The female of the species

Rivkah Zim was the first resident female Fellow at Pembroke. She talks about her time at the College.

Dr Rivkah Zim on her admission in 1985. PC: Ian Fleming.

Dr Rivkah Zim on her admission in 1985. PC: Ian Fleming.

I came to Pembroke in January 1985. I was the second female Fellow at Pembroke and the first resident female Fellow. I had rooms on X Staircase; I used to joke that it was a strategic choice to be close to the back door in case I needed to beat a quick retreat. They smartened up the bathrooms before I arrived, for which I am eternally grateful.

I knew what I was getting in to. I was certainly aware that I would be one of the first woman Fellows, and I suspect that’s one of the reasons I was appointed.

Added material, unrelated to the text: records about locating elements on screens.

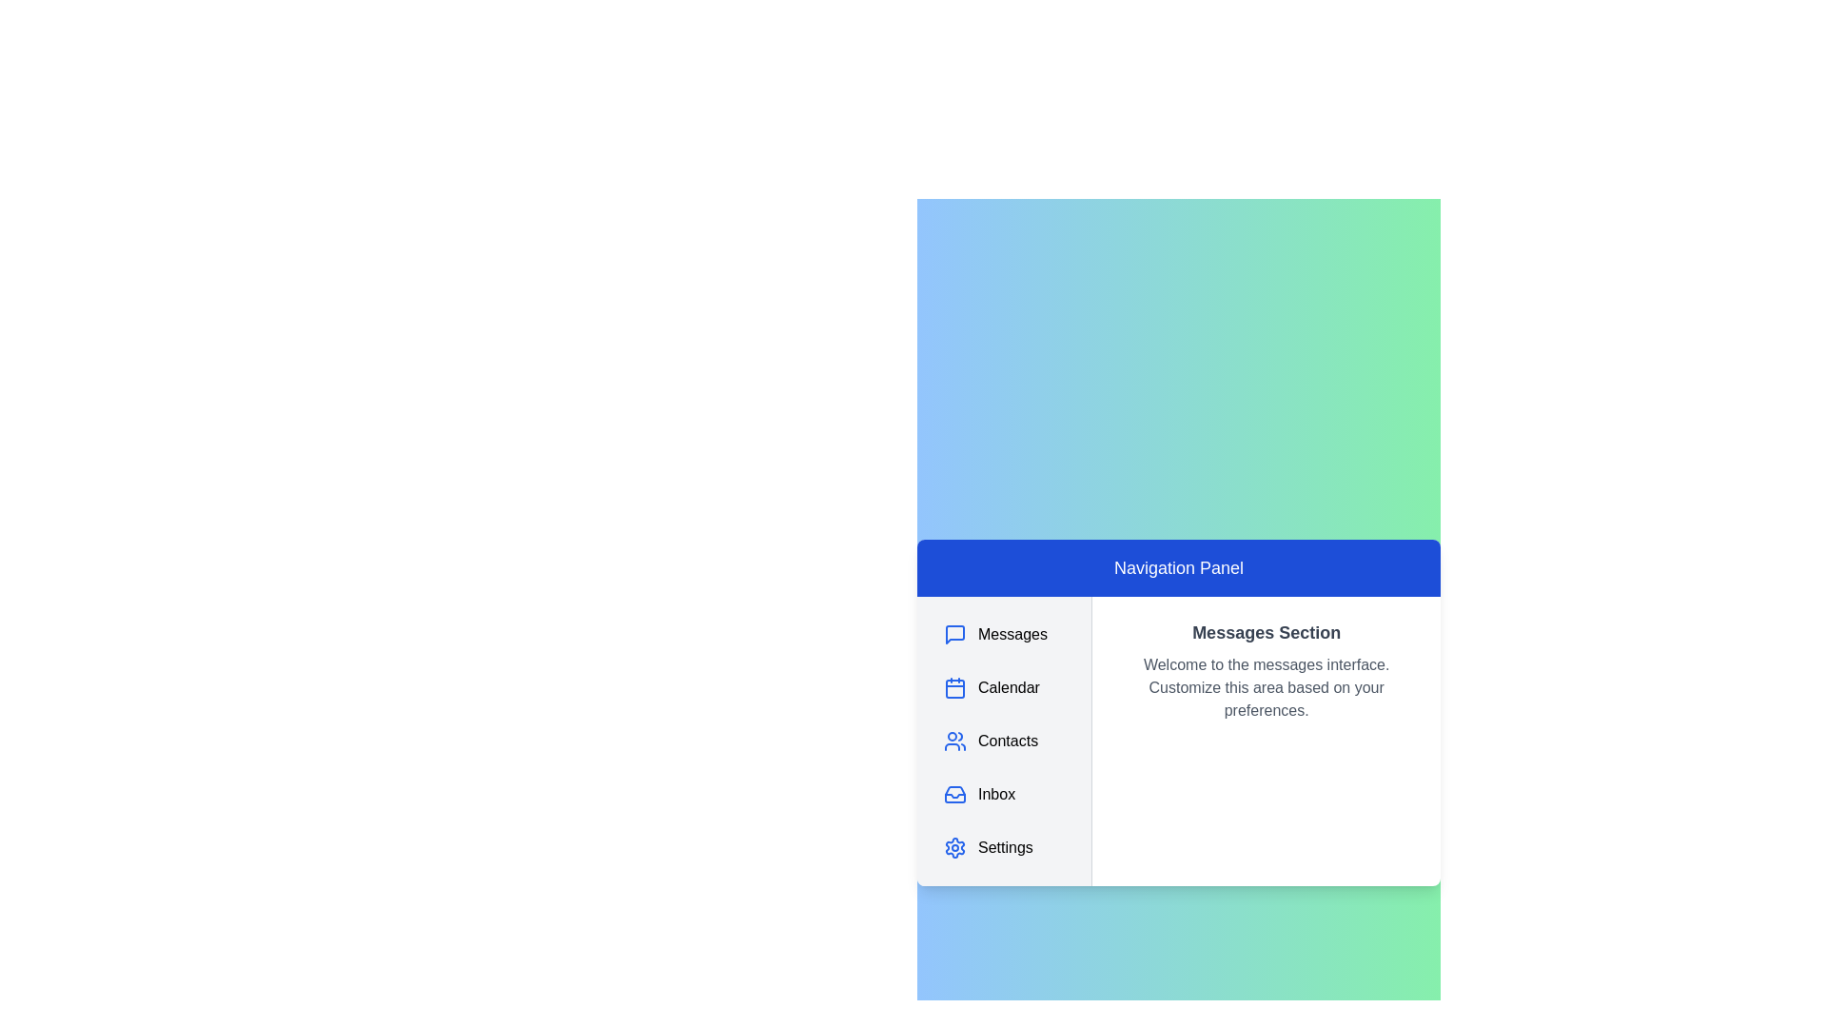 The image size is (1827, 1028). Describe the element at coordinates (1003, 740) in the screenshot. I see `the navigation panel item corresponding to Contacts` at that location.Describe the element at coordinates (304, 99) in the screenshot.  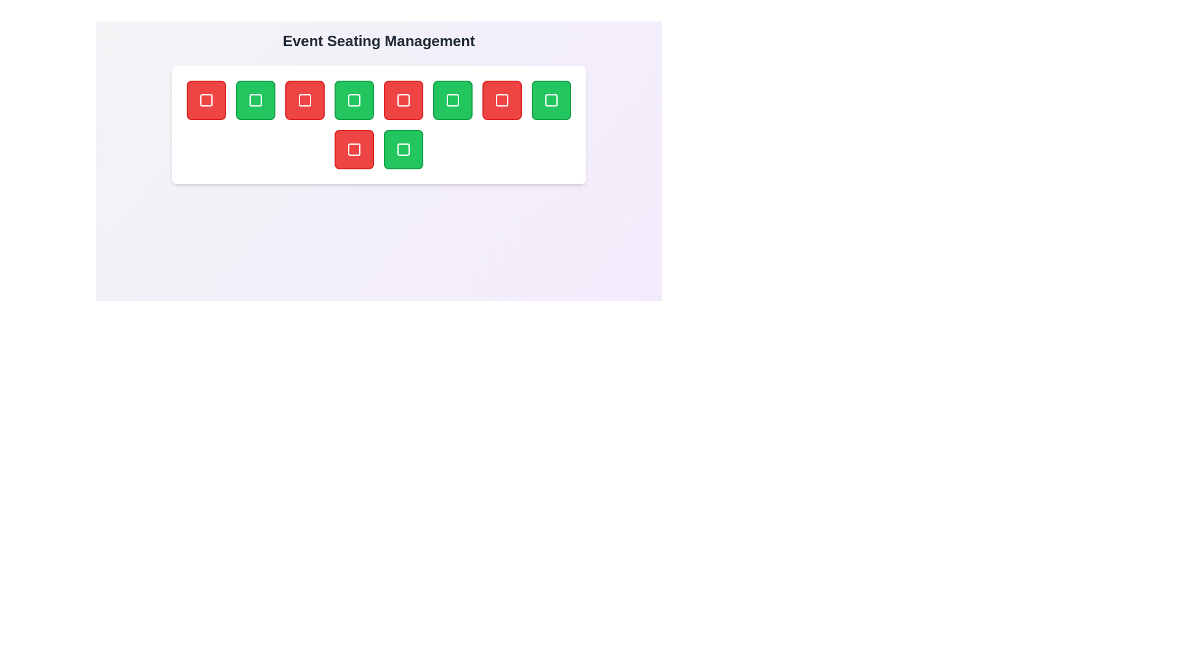
I see `the second red square in the top row of the grid, which visually indicates a selectable option in the seating management interface` at that location.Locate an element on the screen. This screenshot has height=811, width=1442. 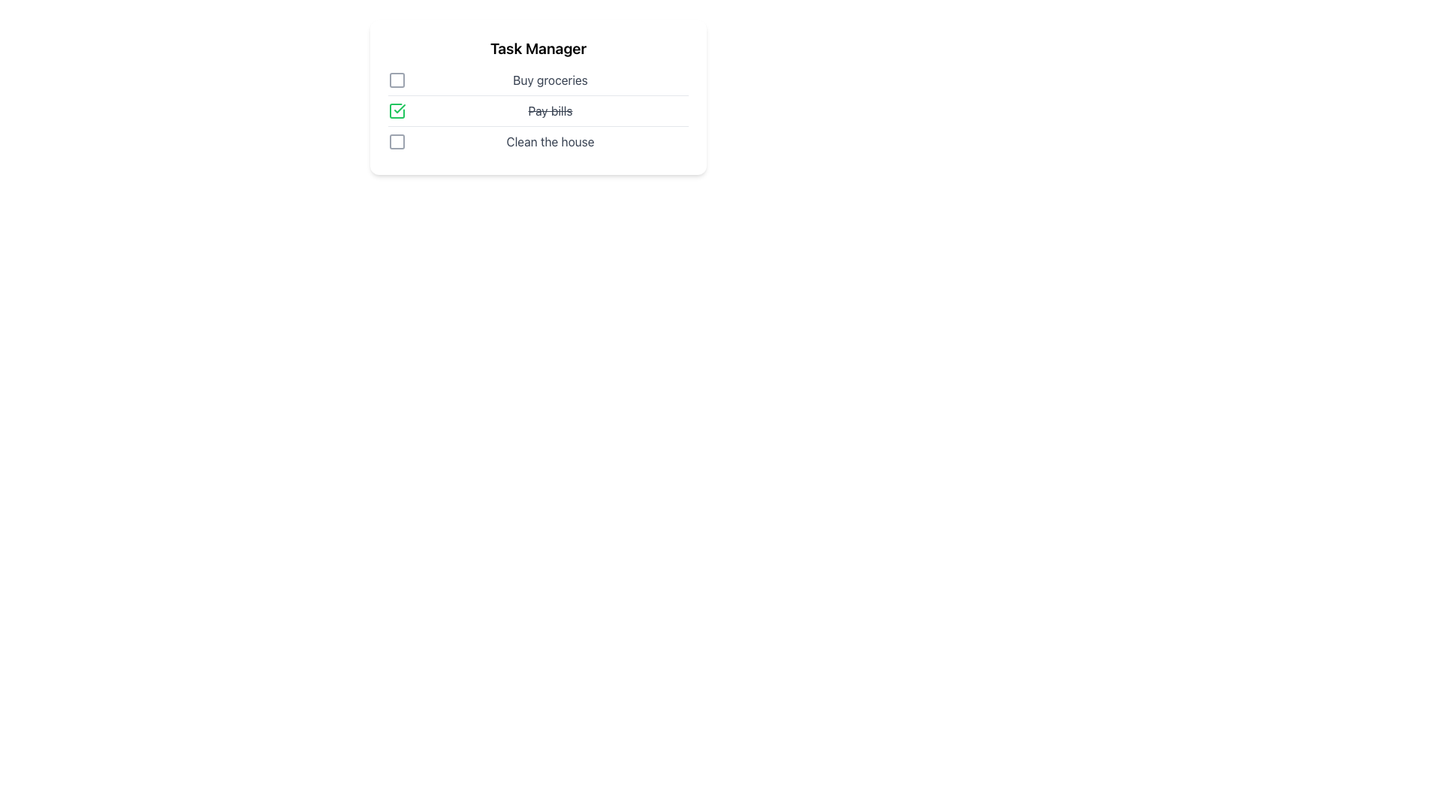
the green-bordered checkbox with a checkmark next to the text 'Pay bills' is located at coordinates (396, 110).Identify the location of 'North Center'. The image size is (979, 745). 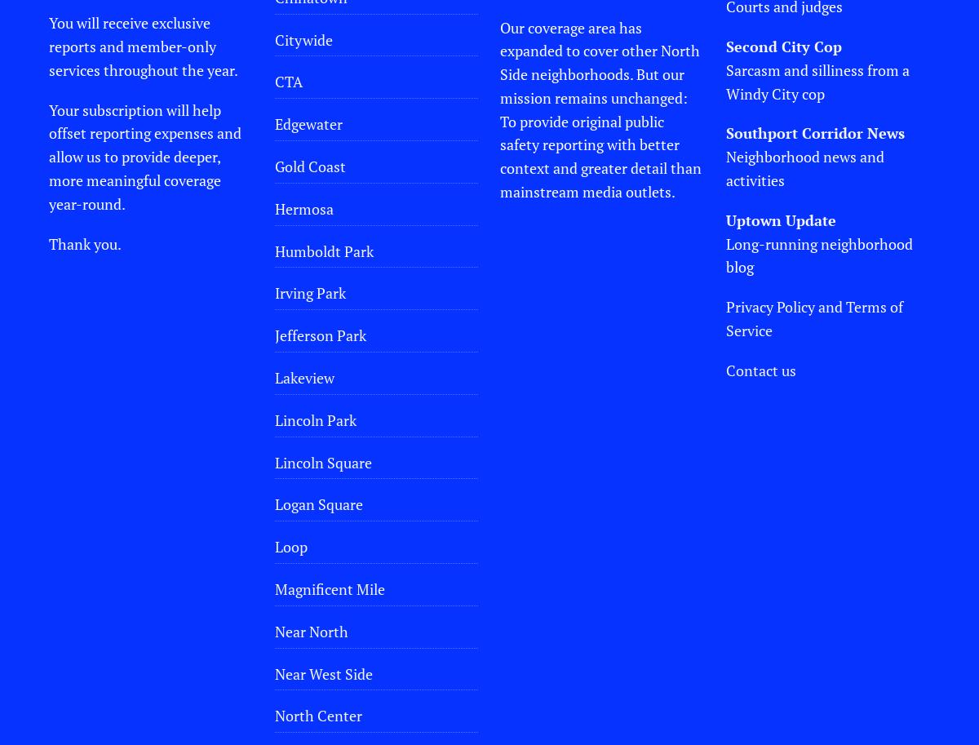
(317, 715).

I had been ‘hardened’ by four years at Fitzwilliam College, where they had also recently recognised the female of the species. My fixed term position there was coming to an end when I saw a job advertised at Pembroke. Previously, positions I had seen did not allow women to apply – you were ineligible simply because of your gender. I was surprised and delighted to find that I was eligible to apply for the job at Pembroke.

I was very grateful to Richard Adrian, the Master, and to Colin Gilbraith, the Bursar. They made everything much easier than it might have been. Colin in particular was immensely supportive. It was thanks to a few key figures like them who really put their backs into it that things worked so well.

The SCR decided that one thing they could do with their female was put her in charge of the gardens, because women like flowers. In fact I have always been a keen gardener and so it was an inspired way of bridging some of the prejudices. Nicholas Firman, the Head Gardener, was a great pal. I spent many happy hours designing beds and planting schemes, and leafing through the Blooms of Bressingham catalogues in the greenhouse. I was also thrilled to see that, when I came back many years later, they had kept up some of my ideas.

I started teaching women undergraduates straight away. I have very fond memories of teaching Emma Johnson, who was among the first women. We were all in awe of her even then.

I have a very soft spot for the College, although also some difficult memories. It was not a uniformly easy process for everybody to find young women in their midst. However, Pembroke were relatively late in accepting women and so I think it wasn’t quite the revolution that everyone thought it would be. All in all, I felt it was a tremendous success. We always had a sense that we were pioneers and in such a long-established institution that was something special.

As I said at my admission dinner, I was very heartened and comforted by the fact that the College was founded by a woman. I think there has been a special place for women at Pembroke ever since Marie de St Pol.